Quote in full, word for word, the blog post below about a difficult Saturday long run.

◆ **Selected text**
+++

I was soaking my muscles in a hot bath tonight while doing a lot of overthinking. I keep going back to Saturday’s run. Should I be proud of myself? Or should I be upset and continue to let the discouraging thoughts roll in. Maybe some of you have been in my shoes before. I’m always excited before a run. All of my successful runs pump me up and keep me wanting more. But it’s the bad ones that drive me crazy. One bad run can creep through my mind for weeks. Saturday was one of the worst runs I have ever completed in a very long time.
I could sit here and beat myself up about it, or I could learn from it.
So let me give you some background on this “Saturday” run.
I had been excited for this run all week. This was our longest run since our half marathon training began, so I made sure to hydrate, stay positive, lay off any hardcore workouts during the week, and rest the night before.
We decided to run one of the hilliest routes in Charlotte. Suppose you live in Charlotte and need a new route that’ll send you into a cardiac arrest, head over to the neighborhoods around the Ballantyne Country Club. You’ll go up and down the entire route. The longest flat streak you’ll run is around 0.3. I figured this would be a great challenge and hopefully make the next run easier. Meighan and I have run the long distances before, but it’s been months. We also never ran the long-distance on such a challenging route.
We started at Corporate Park. I have no problem sharing these running routes on the internet because I don’t plan on running them willingly ever again. I used to walk this route a couple of times a week when I first moved to Charlotte, so I knew what I was getting myself into. I would never have imagined running it back in the day. That was when I was recovering from a runner’s knee.

+++

◆ **Raw data**

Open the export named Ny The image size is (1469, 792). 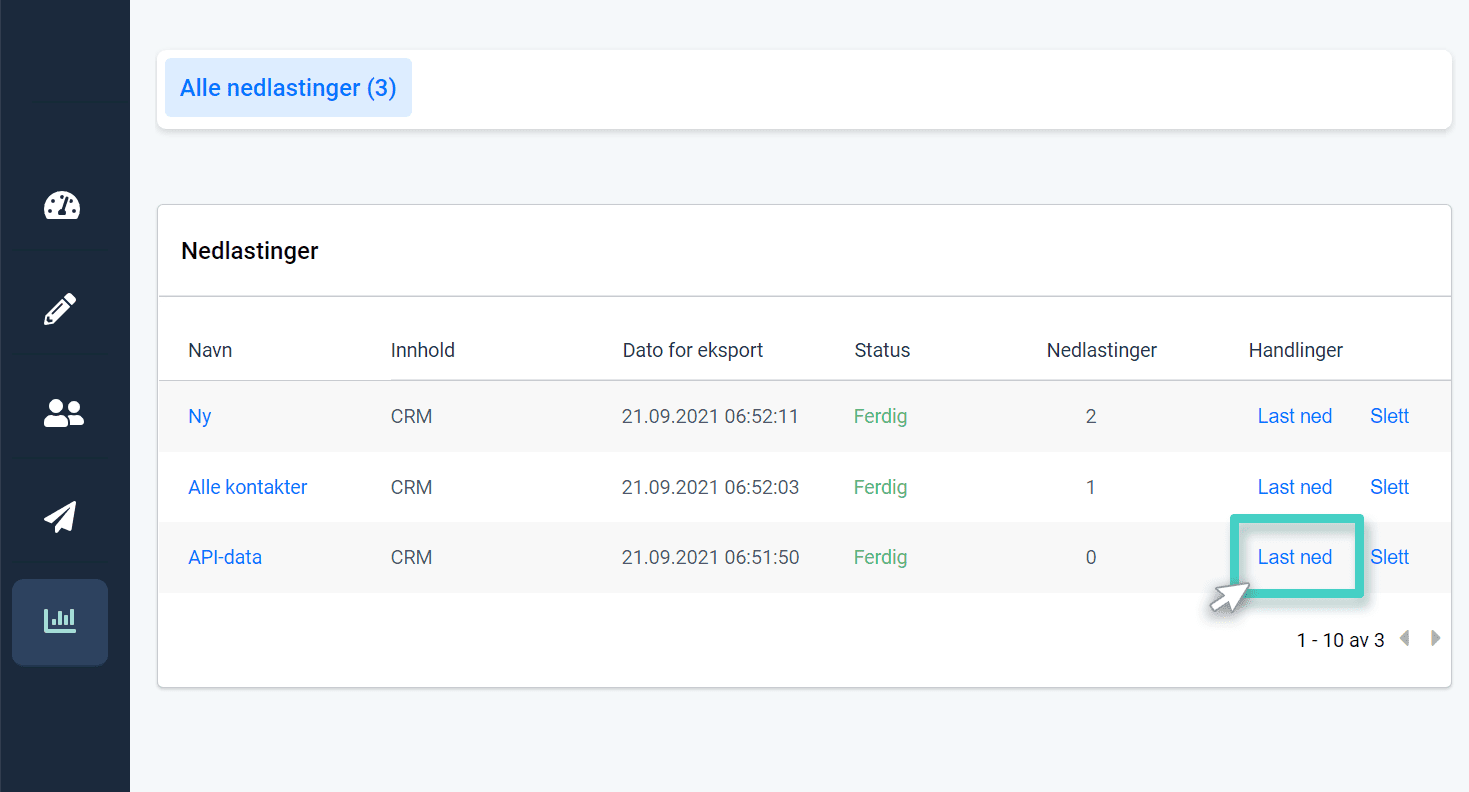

+++

◆ **Worked solution**
I was soaking my muscles in a hot bath tonight while doing a lot of overthinking. I keep going back to Saturday’s run. Should I be proud of myself? Or should I be upset and continue to let the discouraging thoughts roll in. Maybe some of you have been in my shoes before. I’m always excited before a run. All of my successful runs pump me up and keep me wanting more. But it’s the bad ones that drive me crazy. One bad run can creep through my mind for weeks. Saturday was one of the worst runs I have ever completed in a very long time.
I could sit here and beat myself up about it, or I could learn from it.
So let me give you some background on this “Saturday” run.
I had been excited for this run all week. This was our longest run since our half marathon training began, so I made sure to hydrate, stay positive, lay off any hardcore workouts during the week, and rest the night before.
We decided to run one of the hilliest routes in Charlotte. Suppose you live in Charlotte and need a new route that’ll send you into a cardiac arrest, head over to the neighborhoods around the Ballantyne Country Club. You’ll go up and down the entire route. The longest flat streak you’ll run is around 0.3. I figured this would be a great challenge and hopefully make the next run easier. Meighan and I have run the long distances before, but it’s been months. We also never ran the long-distance on such a challenging route.
We started at Corporate Park. I have no problem sharing these running routes on the internet because I don’t plan on running them willingly ever again. I used to walk this route a couple of times a week when I first moved to Charlotte, so I knew what I was getting myself into. I would never have imagined running it back in the day. That was when I was recovering from a runner’s knee.